● **Exercise instructions**
Copy every line of the following data that includes the string "créer".

== Listed records ==

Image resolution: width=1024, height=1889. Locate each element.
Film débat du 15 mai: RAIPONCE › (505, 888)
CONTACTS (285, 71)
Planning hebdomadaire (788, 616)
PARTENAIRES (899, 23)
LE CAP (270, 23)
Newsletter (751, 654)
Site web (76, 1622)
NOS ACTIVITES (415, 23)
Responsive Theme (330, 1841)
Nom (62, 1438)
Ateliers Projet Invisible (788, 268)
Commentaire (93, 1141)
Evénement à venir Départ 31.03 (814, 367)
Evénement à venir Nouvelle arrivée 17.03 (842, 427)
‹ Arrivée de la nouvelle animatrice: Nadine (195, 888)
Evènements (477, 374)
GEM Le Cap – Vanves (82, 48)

===
== Listed records ==

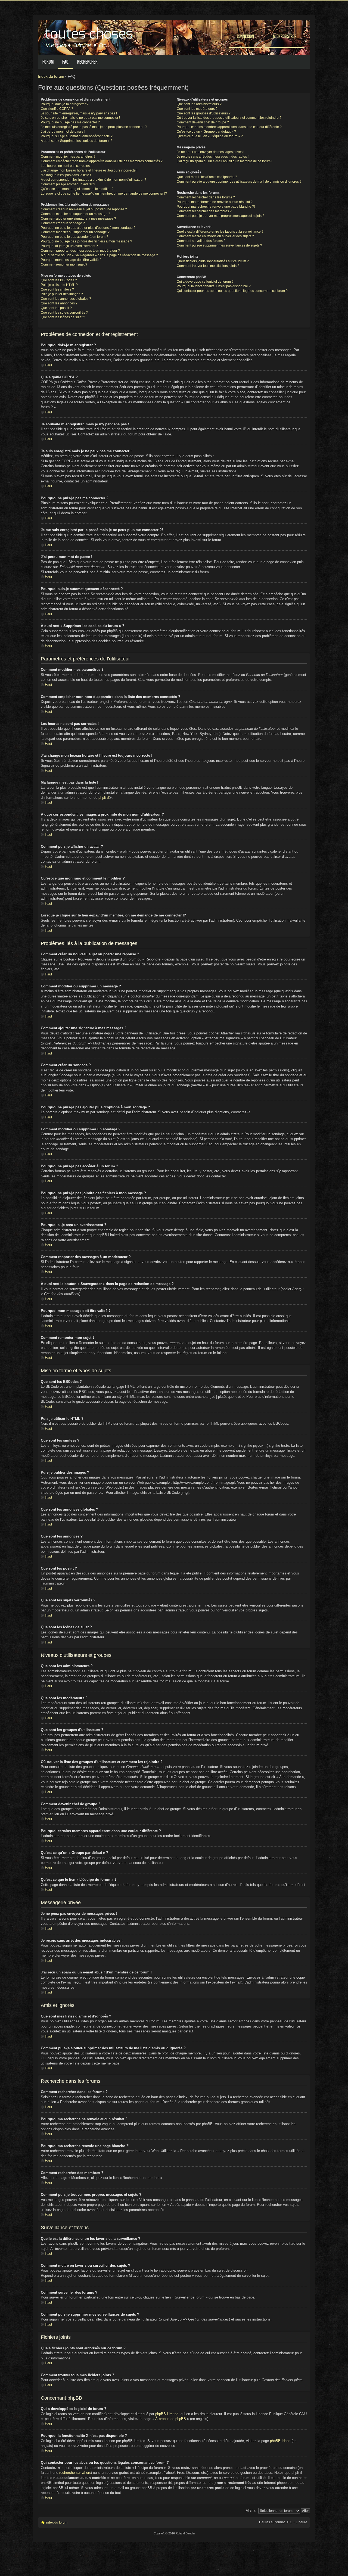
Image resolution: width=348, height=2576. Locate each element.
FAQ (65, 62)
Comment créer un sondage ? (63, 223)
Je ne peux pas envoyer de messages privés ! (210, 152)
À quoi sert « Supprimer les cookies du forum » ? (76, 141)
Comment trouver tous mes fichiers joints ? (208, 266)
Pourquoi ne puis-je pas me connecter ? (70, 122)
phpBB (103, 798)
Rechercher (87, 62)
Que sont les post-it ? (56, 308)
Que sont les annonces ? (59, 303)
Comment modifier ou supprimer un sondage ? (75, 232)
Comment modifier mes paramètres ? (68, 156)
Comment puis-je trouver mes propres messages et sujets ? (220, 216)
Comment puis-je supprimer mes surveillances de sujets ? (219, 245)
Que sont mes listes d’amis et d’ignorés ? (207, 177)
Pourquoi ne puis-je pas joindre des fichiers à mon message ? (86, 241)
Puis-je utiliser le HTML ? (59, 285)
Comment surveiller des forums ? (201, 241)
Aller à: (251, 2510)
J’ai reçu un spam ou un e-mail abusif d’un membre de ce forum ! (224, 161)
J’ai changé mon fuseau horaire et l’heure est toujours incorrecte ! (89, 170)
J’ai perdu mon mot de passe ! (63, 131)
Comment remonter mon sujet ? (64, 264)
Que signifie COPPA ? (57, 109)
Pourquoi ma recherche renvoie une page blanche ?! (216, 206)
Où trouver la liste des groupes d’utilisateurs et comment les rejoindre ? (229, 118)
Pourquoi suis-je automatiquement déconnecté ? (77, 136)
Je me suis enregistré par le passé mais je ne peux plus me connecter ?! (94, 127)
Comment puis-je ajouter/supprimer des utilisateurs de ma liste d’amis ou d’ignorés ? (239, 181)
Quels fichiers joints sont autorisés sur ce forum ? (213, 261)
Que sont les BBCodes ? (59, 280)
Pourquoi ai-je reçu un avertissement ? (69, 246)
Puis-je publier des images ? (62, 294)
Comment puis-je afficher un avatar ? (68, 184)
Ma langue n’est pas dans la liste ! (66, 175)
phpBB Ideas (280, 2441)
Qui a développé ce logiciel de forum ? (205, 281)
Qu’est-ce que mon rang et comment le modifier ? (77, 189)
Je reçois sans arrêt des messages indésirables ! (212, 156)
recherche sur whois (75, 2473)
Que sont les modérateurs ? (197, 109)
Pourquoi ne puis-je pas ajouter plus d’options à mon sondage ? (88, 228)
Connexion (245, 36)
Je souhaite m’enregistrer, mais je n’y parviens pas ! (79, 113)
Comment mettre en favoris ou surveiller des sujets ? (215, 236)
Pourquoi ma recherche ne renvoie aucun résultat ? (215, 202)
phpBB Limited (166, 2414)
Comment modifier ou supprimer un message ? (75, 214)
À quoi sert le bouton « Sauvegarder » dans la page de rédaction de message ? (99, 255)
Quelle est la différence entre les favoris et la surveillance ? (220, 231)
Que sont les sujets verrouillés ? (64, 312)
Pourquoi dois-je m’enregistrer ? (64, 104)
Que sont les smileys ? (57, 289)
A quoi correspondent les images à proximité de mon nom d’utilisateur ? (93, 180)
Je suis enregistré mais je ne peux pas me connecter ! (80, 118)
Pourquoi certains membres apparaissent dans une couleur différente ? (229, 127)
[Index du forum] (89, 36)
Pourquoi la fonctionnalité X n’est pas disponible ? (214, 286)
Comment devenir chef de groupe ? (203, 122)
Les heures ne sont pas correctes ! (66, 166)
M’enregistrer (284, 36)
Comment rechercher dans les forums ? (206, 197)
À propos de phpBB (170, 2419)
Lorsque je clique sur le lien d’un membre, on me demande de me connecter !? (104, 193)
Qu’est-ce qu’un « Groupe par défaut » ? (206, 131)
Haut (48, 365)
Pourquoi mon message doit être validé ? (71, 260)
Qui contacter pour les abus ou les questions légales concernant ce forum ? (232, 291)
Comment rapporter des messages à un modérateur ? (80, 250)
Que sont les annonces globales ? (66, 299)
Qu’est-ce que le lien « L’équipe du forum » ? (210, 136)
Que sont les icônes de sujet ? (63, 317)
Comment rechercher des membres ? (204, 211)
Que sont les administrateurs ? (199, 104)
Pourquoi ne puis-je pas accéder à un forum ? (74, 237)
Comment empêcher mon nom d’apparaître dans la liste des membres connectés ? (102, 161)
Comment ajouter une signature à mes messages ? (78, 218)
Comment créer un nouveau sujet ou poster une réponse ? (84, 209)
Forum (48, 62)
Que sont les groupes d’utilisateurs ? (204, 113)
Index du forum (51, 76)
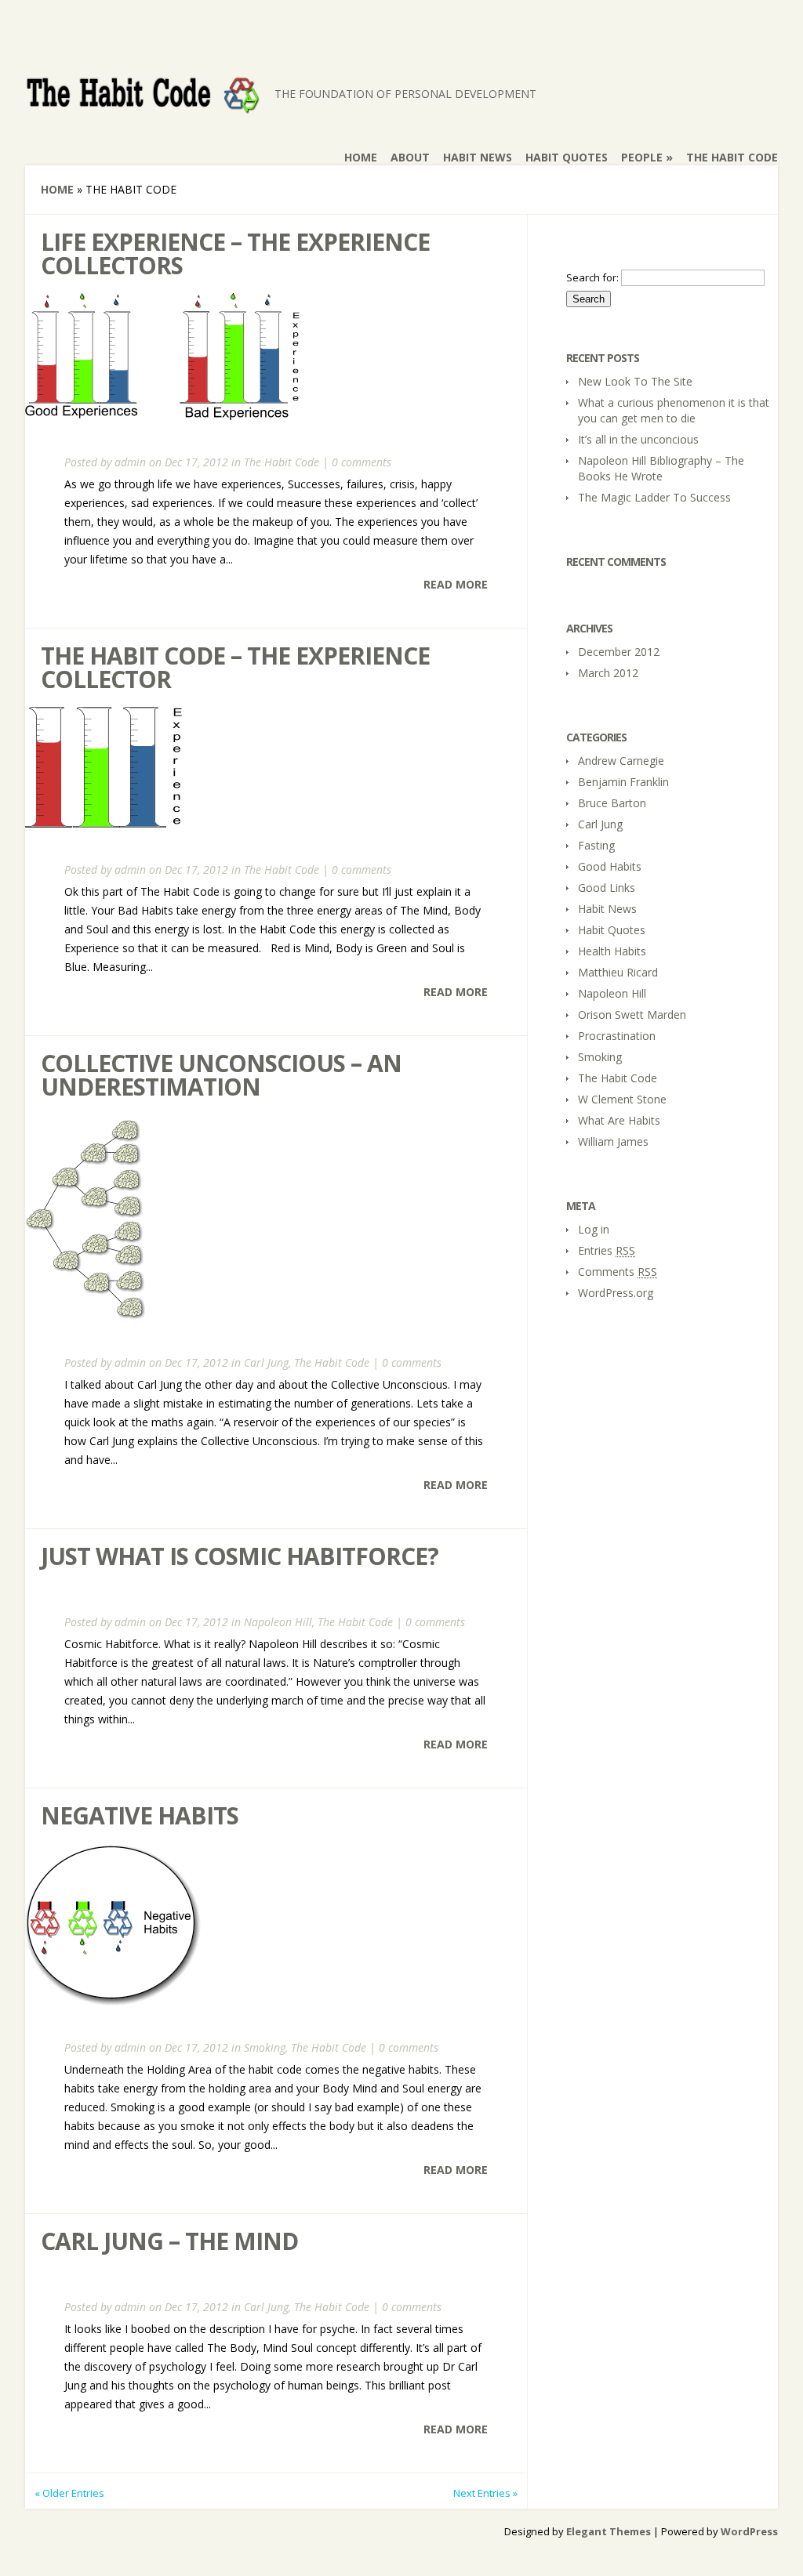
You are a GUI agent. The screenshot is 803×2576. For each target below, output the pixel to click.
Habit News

===
== Listed records ==

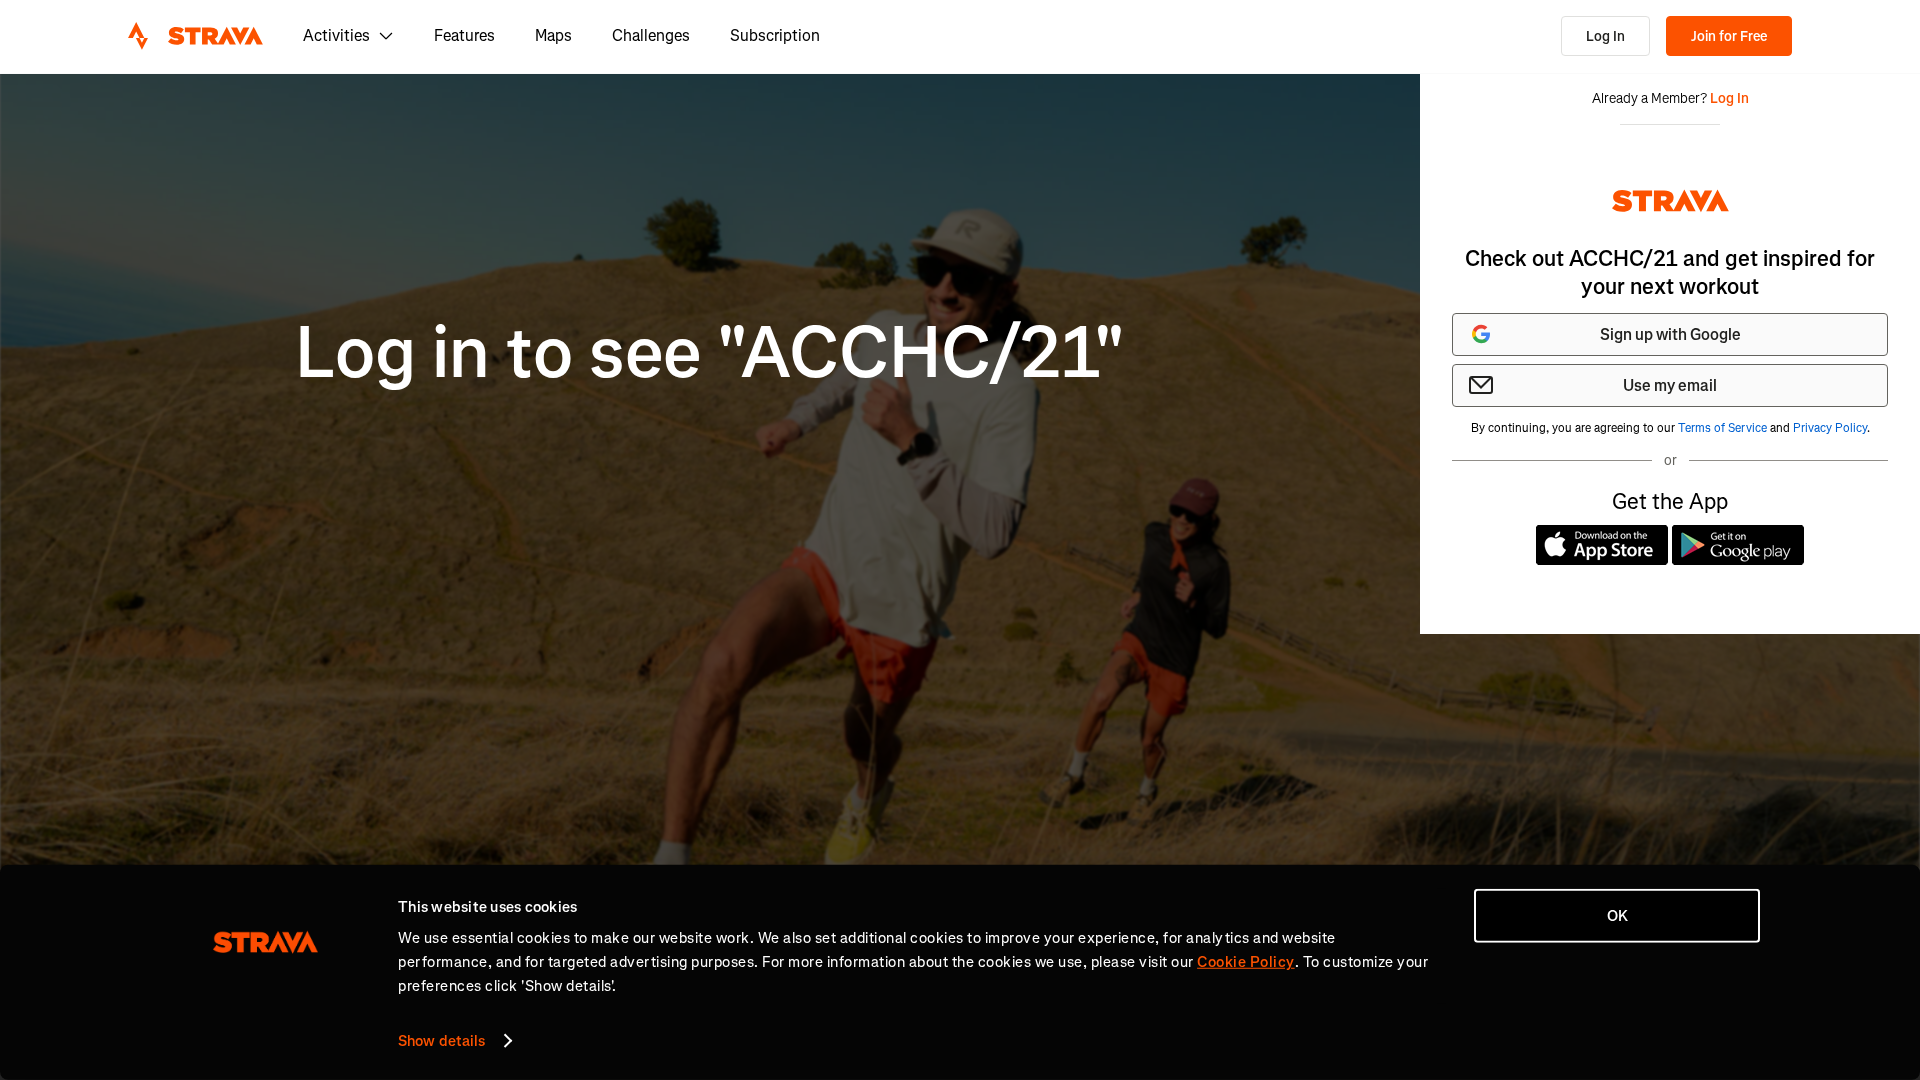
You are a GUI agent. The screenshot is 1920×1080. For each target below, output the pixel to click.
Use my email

===

● **Output of the task**
Comment créer un sondage ? (63, 223)
Comment créer un nouveau sujet ou poster une réponse ? (84, 209)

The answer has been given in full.